ENTRIES SHOWN:

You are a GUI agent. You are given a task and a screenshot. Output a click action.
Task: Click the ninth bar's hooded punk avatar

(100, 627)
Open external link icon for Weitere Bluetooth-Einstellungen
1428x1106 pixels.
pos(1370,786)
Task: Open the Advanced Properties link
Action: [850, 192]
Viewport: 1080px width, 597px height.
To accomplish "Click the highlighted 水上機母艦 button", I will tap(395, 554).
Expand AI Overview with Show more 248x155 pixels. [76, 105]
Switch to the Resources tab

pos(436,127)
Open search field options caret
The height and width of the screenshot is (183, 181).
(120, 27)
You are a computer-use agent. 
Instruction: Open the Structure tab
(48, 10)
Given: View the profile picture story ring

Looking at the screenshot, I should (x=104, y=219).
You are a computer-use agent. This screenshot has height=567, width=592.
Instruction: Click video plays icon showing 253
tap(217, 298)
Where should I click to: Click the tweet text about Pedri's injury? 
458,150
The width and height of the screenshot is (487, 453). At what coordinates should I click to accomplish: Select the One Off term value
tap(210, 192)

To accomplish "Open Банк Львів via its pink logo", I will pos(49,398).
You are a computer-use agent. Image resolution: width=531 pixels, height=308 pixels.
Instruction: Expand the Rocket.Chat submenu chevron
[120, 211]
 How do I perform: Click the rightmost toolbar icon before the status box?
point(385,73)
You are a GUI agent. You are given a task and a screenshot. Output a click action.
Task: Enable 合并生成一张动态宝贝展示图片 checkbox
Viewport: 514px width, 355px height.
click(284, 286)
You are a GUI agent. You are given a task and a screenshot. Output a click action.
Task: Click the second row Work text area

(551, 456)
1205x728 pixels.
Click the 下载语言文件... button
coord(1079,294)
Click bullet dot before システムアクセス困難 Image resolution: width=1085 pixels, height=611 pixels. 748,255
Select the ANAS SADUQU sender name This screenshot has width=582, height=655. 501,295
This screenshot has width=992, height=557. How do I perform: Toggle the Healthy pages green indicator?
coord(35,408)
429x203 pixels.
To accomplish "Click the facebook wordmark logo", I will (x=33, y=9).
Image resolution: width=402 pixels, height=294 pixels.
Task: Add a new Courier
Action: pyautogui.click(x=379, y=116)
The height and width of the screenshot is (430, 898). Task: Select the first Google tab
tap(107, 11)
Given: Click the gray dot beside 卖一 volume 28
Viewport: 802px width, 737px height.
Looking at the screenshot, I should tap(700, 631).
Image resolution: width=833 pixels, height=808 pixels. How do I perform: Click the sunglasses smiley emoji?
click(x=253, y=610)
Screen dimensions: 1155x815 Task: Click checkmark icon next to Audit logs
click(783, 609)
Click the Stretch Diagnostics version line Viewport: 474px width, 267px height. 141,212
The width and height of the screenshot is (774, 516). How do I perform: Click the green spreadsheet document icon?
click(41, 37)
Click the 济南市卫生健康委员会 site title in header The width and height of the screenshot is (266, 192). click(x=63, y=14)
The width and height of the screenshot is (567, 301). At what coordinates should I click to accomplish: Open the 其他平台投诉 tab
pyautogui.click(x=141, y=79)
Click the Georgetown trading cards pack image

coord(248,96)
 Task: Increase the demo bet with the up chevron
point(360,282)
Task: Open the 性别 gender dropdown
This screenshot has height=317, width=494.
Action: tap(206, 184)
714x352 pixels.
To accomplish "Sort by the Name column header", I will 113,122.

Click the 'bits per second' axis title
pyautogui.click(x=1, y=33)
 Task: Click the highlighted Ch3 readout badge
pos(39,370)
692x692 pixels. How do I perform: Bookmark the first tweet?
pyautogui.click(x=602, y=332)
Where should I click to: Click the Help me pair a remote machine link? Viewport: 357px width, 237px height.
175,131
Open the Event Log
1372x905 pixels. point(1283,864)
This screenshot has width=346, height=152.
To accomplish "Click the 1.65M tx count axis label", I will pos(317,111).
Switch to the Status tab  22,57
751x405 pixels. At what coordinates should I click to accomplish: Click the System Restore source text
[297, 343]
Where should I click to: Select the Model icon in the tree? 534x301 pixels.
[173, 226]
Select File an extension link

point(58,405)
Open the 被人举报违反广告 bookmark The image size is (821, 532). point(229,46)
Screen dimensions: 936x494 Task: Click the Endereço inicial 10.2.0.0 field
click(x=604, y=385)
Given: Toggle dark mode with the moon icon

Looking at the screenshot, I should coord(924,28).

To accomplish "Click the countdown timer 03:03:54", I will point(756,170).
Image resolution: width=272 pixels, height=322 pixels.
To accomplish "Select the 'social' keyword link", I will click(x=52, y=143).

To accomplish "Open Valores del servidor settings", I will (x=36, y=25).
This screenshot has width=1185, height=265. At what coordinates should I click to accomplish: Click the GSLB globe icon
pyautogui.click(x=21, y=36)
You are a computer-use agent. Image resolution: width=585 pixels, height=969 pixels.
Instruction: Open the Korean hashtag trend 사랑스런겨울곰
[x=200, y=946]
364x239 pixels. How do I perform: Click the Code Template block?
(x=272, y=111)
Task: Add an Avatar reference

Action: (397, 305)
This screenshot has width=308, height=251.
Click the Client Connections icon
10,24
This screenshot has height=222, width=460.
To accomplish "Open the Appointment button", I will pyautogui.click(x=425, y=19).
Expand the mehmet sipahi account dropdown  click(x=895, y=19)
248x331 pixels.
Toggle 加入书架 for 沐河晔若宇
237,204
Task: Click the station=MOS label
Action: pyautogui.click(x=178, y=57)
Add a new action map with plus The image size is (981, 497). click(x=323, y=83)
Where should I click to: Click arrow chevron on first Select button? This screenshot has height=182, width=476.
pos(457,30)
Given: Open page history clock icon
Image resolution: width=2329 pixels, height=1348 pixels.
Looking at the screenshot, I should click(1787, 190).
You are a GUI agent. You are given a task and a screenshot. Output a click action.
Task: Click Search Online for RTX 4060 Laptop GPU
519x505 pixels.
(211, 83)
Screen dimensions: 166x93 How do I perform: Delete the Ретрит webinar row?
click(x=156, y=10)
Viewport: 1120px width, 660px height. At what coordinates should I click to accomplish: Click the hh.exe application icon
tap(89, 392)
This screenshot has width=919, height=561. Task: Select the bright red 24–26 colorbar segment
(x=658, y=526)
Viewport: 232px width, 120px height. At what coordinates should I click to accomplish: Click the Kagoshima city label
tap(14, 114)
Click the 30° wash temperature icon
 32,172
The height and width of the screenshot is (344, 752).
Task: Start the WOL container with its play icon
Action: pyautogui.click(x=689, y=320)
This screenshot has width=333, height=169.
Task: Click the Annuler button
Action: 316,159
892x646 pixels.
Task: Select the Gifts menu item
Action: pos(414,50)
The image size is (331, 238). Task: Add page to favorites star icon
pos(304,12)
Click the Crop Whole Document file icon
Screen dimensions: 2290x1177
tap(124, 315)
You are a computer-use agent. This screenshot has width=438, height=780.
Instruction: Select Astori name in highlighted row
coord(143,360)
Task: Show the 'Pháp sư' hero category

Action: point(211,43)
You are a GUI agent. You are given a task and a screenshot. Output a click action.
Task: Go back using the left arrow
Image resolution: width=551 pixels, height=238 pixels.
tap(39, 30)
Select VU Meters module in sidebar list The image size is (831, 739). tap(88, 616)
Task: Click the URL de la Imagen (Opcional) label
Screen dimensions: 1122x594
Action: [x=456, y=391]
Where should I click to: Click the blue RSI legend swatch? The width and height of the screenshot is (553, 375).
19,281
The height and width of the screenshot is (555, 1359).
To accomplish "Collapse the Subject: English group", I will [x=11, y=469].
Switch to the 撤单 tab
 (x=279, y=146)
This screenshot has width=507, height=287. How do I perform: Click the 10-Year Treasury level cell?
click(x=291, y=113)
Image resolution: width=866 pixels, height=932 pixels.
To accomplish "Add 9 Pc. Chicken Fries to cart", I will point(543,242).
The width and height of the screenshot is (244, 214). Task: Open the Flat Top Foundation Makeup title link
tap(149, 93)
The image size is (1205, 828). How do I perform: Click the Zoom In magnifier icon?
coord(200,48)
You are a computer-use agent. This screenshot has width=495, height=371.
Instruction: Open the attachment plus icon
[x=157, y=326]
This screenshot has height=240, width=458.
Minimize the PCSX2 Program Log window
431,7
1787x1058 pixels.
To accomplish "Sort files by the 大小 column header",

WORK TO COMPLETE: All lines from the one that contains "Minimize the PCSX2 Program Log window" through the end of the material are to be quoted exactly, with both ends included.

WRITTEN REPLY:
Minimize the PCSX2 Program Log window
431,7
1787x1058 pixels.
To accomplish "Sort files by the 大小 column header",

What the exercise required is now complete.